Jim, tell me what this house would sell for and I’ll tell you if I incorporated rent 😉
Ocean view, Encinitas House, $4500/mo rent
http://sandiego.craigslist.org/nsd/apa/1228186544.html
Depends on what type of interference.
Governments around the world routinely and decisively interfere in markets of all kinds.
It is possible prices could stabalize. Liking why would not be relvant at that point.
Permabears – Hmmm. As I see it, if your attitude is no harm in renting for another year, prices could slide near the beach, and then im better off. Or at worst they stagnate and I buy then. Sounds like an emninently reasonable position.
However, if your attitude is that there is going to be a cataclysm at the beach you are a bit nuts and are indeed a permabear IMHO.
Dunc,
$1.2 million for Crest, conservatively.
“Is the risk of investing in real estate today equivalent to the 2% yield you quote?”
At this moment, I prefer the 2% yield.
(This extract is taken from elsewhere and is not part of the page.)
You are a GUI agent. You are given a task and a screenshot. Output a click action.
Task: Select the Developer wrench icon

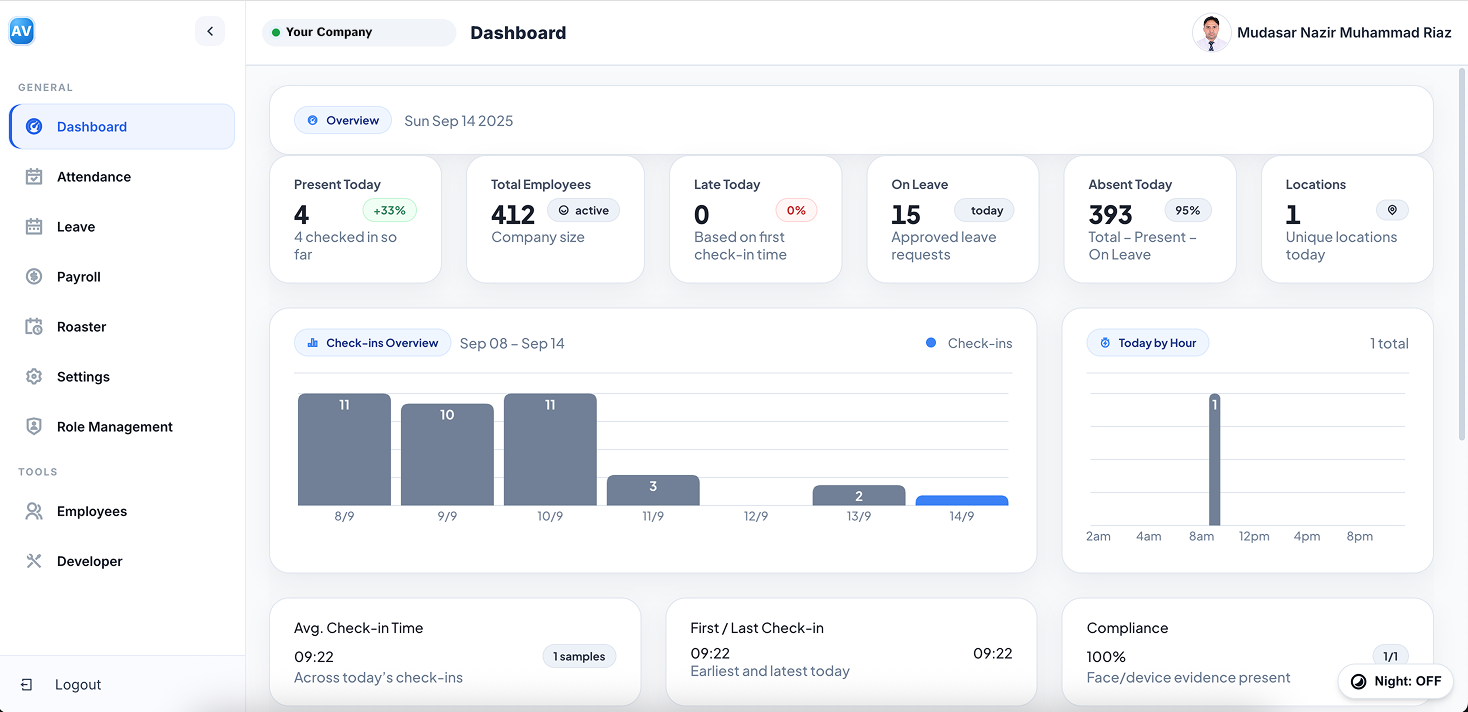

As such my 20-40% down payment sits in safe liquid accounts at the moment. I want my DP to be as close to risk adverse as possible – as I suspect most others do to. I’m simply pointing out the harsh reality that at 2% interest, the current opportunity cost of someone’s down payment fund is not all that relevant right now.
“The other shoe will drop when the government can no longer subsidize homeownership through low mortgage rates”
Something tells me if the government wants to control and/or offer low mortgage rates the next 5-10 years it will find a way. The line between banks and government is getting pretty blurry.
$4500/mo rent sounds like a great deal then, and even better if its negotiable. That’s about equal to a $750,000 mortgage – I assume property taxes, homeowners and maintenance costs offset most of the tax shield benefits.
sdnerd, you’ll love this for your blurry line:
WASHINGTON (Dow Jones)–U.S. policymakers must “fundamentally rethink” the government’s role in the nation’s housing market, and a key part of that will be determining what to do with Fannie Mae (FNM) and Freddie Mac (FRE), Treasury Secretary Timothy Geithner said Thursday.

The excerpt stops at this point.